A nosso ver, o recorrente não tem razão.
O Dec. Lei 555/99, de 16/12, não revogou expressamente qualquer dos artigos da Lei n.º 169/99, de 18.09. Esta lei (169/99, de 18/09) veio a ser revogada apenas pela lei n.º 75/2013, de 12/09 e, portanto, ainda estava em vigor em 8 de Maio de 2007 (data da infração). Tratava-se da Lei que estabelecia o regime de funcionamento dos órgãos dos municípios e das freguesias e nela se estabelecia (art. 68º) o quadro geral dos poderes do Presidente da Câmara.
Por seu turno, no art. 69º, 2 da referida Lei, sob a epígrafe “Distribuição de funções”, dizia-se expressamente: “O presidente da Câmara pode delegar ou subdelegar nos vereadores o exercício da sua competência própria ou delegada”.
É assim claro que a lei geral sobre a distribuição de funções dos órgãos do Município permitia ao Presidente da Câmara a delegação do exercício das funções que lhe eram atribuídas. Deste modo, e perante uma regra geral que permitia a delegação de poderes do Presidente da Câmara, nos Vereadores, a mesma só seria ilegal se uma lei em concreto proibisse expressamente a delegação de poderes.

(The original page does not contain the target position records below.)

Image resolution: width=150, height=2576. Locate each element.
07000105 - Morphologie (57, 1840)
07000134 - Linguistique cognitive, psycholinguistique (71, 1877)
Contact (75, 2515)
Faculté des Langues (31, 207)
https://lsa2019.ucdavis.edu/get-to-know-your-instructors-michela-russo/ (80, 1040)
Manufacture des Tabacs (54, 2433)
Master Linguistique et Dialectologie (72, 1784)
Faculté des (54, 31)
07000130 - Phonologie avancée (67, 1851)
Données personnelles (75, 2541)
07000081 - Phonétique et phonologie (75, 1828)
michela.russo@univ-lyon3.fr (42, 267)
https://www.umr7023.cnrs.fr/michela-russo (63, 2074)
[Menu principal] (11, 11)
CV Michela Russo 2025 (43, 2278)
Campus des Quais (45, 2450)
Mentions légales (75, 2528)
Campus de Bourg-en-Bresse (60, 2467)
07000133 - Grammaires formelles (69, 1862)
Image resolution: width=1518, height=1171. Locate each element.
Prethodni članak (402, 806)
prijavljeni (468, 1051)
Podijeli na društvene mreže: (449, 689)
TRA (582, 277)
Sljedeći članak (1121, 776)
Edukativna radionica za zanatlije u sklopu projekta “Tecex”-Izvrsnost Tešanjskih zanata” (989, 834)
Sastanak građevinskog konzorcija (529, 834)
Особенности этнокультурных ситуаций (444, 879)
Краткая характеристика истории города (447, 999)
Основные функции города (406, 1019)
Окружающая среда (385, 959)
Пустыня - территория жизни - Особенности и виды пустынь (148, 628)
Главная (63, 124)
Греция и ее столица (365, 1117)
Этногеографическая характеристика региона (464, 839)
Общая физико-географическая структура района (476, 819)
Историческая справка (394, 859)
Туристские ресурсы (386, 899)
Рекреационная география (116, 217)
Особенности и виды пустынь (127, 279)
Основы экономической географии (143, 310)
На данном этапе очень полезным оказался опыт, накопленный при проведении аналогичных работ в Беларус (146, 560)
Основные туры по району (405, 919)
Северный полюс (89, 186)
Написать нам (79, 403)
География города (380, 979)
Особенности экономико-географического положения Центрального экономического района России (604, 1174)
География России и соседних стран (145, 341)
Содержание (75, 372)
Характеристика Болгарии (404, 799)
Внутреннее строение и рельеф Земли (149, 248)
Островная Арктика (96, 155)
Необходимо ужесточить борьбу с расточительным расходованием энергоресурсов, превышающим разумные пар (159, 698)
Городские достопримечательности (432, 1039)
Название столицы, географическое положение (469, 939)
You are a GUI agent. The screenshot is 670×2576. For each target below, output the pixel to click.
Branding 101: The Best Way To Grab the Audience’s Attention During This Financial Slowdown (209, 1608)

Dado que o Dec. Lei 555/99, de 16.12, na redacção vigente na data da delegação de poderes, não proibia a delegação de poderes do Presidente da Câmara, tal delegação era possível (legal) por aplicação da regra geral prevista no art. 69º, 2 da lei 169/99, de 18/09.
No presente caso, o Presidente da Câmara delegou o exercício da competência ora em causa, referindo-se expressamente ao “embargo” (art. 102º do DL 555/99 conjugado com a alínea m) do n.º 2 do art. 68º da lei 169/99, na redacção dada pela Lei 5-A/02, de 11/1) – cfr. fls. 245 e segs e al. l) da matéria de facto provada.
É portanto evidente a falta de razão do arguido.
Alega ainda o arguido (neste ponto) que a delegação de poderes era inválida, por não identificar, de forma cabal, “os actos de delegação, designadamente os seus autores, bem como as datas e os locais onde estão ou foram publicadas”.
Trata-se, sem dúvida alguma, de argumentação inconcludente. Como decorre de folhas 263 dos autos, foi afixado edital, em cumprimento do art. 37º, 2 do CPA, dando conhecimento da delegação de poderes ora em causa.
Resta acrescentar que a referência (ou a falta dela), no acto praticado no uso de poderes delegados, dessa qualidade, não pode afectar (como é óbvio) a legalidade da própria delegação de poderes. O uso do poder delegado é algo que ocorre depois da delegação e, portanto, as ocorrências posteriores a um acto não podem determinar a sua invalidade, pois esta é uma patologia genética que tem que ocorrer na fase de constituição do acto.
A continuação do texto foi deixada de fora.